Mantan Wakil Rektor Bidang Kemahasiswaan dan Alumni periode 2000-2008, M. Thoha Sampurna Jaya mengatakan pembubaran tidak bisa langsung dibubarkan oleh rektor. Seharusnya rektor berhak membubarkan lembaga yang terdiri anggota tetap yaitu, Wakil Rektor 3, Kepala Biro Kemahasiswaan, Dosen Pembina, Perwakilan BEM, Perwakilan DPM serta anggota tidak tetap yaitu Perwakilan UKM yang bersangkutan.
“Mereka semua harus hadir, maka disitu terjadi diskusi, terjadi perdebatan untuk memutuskan itu. Maka harus ada wakil UKM yang harus dilibatkan. Ini kan bicara demokrasi,” ujarnya.
Menurutnya pemilihan diksi pada peraturan KBM tidak tepat.
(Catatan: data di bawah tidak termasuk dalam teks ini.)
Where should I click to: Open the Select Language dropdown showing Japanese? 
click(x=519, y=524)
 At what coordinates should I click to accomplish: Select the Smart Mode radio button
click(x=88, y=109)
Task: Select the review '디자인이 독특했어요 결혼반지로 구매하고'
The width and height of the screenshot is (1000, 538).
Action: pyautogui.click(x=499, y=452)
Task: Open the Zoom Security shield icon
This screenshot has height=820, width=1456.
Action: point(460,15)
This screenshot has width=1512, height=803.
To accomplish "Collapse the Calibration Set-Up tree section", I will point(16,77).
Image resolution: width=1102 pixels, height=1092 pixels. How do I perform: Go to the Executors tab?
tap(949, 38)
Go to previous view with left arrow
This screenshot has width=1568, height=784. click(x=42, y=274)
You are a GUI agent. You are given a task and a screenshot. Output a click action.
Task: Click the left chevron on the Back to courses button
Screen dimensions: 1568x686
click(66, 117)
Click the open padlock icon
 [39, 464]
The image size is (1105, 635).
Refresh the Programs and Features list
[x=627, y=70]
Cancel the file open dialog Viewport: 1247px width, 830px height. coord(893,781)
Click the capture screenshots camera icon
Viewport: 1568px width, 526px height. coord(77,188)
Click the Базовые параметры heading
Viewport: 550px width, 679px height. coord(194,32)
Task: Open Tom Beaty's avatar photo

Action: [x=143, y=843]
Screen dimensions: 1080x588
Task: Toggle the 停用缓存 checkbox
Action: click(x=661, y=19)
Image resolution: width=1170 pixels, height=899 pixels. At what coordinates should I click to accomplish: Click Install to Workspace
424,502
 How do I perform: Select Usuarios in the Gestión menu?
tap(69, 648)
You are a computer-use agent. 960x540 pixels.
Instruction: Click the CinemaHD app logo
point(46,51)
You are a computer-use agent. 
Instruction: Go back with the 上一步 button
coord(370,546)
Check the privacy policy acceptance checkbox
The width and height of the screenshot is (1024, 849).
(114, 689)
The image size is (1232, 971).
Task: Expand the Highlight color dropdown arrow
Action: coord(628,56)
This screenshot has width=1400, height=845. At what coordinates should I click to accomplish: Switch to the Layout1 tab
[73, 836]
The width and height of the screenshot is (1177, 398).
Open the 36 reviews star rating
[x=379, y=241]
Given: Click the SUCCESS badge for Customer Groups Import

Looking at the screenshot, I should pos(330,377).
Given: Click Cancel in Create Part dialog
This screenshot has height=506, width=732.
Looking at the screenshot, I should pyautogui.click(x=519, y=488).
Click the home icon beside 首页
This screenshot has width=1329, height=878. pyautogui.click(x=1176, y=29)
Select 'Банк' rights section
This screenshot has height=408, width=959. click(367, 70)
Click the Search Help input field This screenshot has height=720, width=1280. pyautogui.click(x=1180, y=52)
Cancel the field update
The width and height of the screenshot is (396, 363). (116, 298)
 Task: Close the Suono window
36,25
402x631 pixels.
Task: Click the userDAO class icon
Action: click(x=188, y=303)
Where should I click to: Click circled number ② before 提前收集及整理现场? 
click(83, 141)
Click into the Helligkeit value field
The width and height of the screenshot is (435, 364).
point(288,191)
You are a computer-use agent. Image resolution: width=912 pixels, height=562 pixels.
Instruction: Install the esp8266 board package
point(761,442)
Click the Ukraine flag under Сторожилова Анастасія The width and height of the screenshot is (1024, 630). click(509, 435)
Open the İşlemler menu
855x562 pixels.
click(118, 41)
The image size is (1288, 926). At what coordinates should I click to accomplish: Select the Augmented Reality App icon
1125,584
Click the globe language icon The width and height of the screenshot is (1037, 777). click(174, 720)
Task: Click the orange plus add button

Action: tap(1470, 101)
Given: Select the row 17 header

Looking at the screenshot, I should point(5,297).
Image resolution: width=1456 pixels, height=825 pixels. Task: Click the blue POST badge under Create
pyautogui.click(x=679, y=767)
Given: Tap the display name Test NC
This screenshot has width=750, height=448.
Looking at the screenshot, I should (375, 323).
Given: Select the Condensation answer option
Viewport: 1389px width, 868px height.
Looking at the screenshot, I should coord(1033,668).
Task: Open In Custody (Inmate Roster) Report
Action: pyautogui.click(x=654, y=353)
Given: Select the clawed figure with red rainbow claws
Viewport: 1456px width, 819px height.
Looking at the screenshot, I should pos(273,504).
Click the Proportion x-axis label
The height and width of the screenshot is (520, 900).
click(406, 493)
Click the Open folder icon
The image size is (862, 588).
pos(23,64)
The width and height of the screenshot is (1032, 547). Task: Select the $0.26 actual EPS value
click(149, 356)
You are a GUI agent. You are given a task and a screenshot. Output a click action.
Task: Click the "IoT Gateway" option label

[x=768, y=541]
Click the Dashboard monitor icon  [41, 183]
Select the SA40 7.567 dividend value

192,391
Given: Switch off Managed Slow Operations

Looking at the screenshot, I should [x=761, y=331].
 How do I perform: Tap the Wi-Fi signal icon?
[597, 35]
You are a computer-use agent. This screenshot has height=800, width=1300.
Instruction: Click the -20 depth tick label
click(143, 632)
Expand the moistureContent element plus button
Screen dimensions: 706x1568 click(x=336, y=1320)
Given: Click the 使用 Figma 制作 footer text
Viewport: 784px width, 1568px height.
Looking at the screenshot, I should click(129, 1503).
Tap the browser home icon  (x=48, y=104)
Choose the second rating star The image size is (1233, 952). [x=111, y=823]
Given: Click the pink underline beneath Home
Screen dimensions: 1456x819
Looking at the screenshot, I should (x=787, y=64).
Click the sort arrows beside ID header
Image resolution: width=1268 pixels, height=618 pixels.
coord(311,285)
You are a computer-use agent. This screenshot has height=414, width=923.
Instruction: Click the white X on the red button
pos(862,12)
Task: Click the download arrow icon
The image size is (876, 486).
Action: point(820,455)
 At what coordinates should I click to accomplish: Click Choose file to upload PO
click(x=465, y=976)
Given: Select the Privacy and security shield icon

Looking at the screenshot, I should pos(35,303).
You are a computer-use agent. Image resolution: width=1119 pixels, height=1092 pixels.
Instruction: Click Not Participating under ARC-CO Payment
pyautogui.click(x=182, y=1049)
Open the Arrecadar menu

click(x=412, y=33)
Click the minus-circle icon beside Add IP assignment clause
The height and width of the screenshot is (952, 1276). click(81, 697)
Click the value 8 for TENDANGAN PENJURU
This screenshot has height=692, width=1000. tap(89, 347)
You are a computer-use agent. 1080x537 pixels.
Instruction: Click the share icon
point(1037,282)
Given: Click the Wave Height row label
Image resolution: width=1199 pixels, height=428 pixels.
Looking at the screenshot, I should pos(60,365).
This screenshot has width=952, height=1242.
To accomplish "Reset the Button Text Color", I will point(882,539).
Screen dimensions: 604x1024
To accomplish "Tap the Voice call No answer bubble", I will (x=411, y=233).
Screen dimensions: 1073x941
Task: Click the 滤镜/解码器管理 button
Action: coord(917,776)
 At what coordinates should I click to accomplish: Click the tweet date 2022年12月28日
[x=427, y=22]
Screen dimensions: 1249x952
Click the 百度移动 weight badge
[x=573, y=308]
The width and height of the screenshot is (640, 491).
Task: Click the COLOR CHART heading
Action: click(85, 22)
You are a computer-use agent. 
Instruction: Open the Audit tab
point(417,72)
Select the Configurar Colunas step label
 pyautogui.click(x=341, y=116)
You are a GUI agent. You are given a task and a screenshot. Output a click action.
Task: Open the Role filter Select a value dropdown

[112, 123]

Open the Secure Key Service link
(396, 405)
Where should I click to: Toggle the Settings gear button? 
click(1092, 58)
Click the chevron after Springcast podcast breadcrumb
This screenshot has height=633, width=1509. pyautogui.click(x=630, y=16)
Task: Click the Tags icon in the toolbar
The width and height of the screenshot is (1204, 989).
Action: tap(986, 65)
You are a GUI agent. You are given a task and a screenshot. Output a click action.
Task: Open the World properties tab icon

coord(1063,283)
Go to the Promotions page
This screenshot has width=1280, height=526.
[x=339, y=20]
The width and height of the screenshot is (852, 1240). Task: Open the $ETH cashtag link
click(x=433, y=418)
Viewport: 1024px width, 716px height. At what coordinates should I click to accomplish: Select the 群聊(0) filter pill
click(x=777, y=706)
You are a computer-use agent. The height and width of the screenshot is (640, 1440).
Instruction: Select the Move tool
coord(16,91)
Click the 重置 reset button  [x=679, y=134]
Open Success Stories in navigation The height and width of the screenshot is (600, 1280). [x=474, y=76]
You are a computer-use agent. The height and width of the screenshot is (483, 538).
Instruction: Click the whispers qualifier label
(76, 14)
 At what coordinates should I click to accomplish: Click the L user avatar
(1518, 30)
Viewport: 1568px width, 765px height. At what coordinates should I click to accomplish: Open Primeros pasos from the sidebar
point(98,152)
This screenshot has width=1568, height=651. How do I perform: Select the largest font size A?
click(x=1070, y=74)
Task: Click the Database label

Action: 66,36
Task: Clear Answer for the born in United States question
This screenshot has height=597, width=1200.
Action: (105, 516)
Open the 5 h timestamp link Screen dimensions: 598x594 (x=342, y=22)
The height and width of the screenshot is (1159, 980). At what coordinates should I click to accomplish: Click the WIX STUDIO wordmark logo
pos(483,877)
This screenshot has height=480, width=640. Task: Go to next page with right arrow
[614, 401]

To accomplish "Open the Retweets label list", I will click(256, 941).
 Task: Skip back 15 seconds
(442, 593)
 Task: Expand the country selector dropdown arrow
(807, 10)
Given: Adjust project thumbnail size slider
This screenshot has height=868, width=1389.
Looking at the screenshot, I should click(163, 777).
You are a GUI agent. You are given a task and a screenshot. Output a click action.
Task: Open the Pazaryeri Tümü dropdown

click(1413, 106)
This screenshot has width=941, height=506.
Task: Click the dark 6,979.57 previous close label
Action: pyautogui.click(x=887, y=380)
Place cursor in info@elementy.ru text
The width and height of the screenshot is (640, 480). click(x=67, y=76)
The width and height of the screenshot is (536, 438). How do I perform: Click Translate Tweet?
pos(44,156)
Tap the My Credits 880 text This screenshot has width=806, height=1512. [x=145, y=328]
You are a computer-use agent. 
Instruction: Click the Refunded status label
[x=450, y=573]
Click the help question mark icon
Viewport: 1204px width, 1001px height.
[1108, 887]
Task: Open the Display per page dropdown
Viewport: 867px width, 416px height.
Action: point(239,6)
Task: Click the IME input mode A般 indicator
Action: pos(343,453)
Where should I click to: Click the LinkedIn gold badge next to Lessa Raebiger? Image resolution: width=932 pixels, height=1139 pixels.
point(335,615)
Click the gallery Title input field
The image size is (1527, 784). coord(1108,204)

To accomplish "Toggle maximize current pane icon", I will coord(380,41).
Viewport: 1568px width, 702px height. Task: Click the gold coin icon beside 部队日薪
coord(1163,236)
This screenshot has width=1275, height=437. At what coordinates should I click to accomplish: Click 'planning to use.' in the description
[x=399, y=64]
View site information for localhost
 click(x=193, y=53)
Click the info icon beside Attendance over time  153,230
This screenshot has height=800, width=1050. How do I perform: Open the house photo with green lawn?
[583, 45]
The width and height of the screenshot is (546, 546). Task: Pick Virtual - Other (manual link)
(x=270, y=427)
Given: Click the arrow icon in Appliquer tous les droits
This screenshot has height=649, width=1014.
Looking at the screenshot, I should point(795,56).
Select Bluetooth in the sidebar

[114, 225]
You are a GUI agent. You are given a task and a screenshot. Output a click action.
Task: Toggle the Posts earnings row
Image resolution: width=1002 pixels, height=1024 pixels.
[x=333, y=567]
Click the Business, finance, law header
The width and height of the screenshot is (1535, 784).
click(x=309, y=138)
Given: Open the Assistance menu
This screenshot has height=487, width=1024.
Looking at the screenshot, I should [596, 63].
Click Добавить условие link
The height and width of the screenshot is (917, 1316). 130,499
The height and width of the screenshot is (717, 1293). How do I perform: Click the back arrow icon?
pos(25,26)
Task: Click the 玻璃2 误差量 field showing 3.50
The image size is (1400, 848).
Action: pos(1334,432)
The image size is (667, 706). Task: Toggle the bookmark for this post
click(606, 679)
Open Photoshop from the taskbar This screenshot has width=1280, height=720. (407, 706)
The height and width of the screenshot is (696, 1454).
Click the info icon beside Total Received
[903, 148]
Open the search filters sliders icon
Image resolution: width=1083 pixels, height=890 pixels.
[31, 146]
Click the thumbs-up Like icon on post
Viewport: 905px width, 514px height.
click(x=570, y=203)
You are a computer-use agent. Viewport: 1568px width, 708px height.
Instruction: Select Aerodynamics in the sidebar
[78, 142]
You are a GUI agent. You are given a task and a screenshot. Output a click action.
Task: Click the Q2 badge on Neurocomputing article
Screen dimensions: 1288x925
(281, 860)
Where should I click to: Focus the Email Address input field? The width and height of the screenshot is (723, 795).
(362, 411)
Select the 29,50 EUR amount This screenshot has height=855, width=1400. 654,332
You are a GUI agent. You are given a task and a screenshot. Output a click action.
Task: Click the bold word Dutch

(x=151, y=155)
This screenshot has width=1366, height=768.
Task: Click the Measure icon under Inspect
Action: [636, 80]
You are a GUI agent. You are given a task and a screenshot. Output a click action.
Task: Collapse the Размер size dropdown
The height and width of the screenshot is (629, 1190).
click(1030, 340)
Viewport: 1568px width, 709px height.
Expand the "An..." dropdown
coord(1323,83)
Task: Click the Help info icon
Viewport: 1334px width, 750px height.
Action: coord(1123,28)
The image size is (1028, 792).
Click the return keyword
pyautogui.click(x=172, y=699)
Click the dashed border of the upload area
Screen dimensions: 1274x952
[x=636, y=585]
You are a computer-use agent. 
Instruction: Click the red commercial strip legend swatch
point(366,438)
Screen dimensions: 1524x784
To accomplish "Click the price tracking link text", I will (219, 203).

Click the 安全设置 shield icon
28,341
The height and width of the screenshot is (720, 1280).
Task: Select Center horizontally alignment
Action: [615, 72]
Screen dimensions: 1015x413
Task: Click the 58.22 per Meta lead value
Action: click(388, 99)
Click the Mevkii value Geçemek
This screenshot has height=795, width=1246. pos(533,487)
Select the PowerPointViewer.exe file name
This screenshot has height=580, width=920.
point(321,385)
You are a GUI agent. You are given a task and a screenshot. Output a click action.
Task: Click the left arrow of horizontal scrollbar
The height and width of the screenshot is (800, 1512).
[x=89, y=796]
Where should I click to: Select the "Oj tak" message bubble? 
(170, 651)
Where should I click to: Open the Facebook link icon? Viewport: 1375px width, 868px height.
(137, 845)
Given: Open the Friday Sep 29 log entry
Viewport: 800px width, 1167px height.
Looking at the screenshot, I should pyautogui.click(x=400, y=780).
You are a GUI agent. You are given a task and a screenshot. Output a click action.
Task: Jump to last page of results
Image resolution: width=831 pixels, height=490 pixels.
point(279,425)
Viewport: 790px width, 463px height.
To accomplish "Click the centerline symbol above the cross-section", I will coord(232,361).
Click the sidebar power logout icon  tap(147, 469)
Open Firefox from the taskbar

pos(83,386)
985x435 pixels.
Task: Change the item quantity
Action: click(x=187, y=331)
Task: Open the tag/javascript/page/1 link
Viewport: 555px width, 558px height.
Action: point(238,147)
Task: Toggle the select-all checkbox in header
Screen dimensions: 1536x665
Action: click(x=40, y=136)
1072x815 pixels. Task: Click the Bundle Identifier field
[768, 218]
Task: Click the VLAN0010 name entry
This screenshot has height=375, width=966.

DPM, BEM dan UKM sifatnya hanya koordinasi yang bermakna berarti sejajar.
“Kalau di pemerintahan, DPM itu ibarat Menteri Koordinator (Menko) bukan membawahi UKM, tapi bersifat koordinatif,” ucapnya.
Jika berbicara Keluarga Besar Mahasiswa (KBM), menurutnya harus ada payung konstitusi. Dari konstitusi itu akan menjelaskan tugas pokok dan fungsi (Tupoksi) serta menjelaskan hubungan antara lembaga.
“Itu semua harus diatur, jika tidak akan terjadi kekacauan. Saling klaim antara UKM, BEM, dan DPM,” tuturnya.
Ketua UKM Pramuka, Yopi Hidayatullah (Pend’ Geografi’18) mengatakan dalam Pertor tersebut bermasalah karena UKM dan DPM tidak ditempatkan secara sejajar. Ia mengaku tak setuju dengan BAB XI dalam Pertor tersebut yang membuat DPM memiliki kewenangan untuk mengatur UKM melalui peraturan Keluarga Besar Mahasiwa (KBM).
“Kita punya struktur sendiri gitu, dan kitapun dilantik bareng, dilantik sama-sama dengan rektor,” ujarnya.
Ia mengaku tak setuju dengan pasal dalam Pertor tersebut yang membuat DPM memiliki kewenangan untuk mengatur UKM melalui peraturan Keluarga Besar Mahasiwa (KBM).
“jadi kalau DPM dan BEM di atas kita, saya rasa tidak pas,” pungkasnya.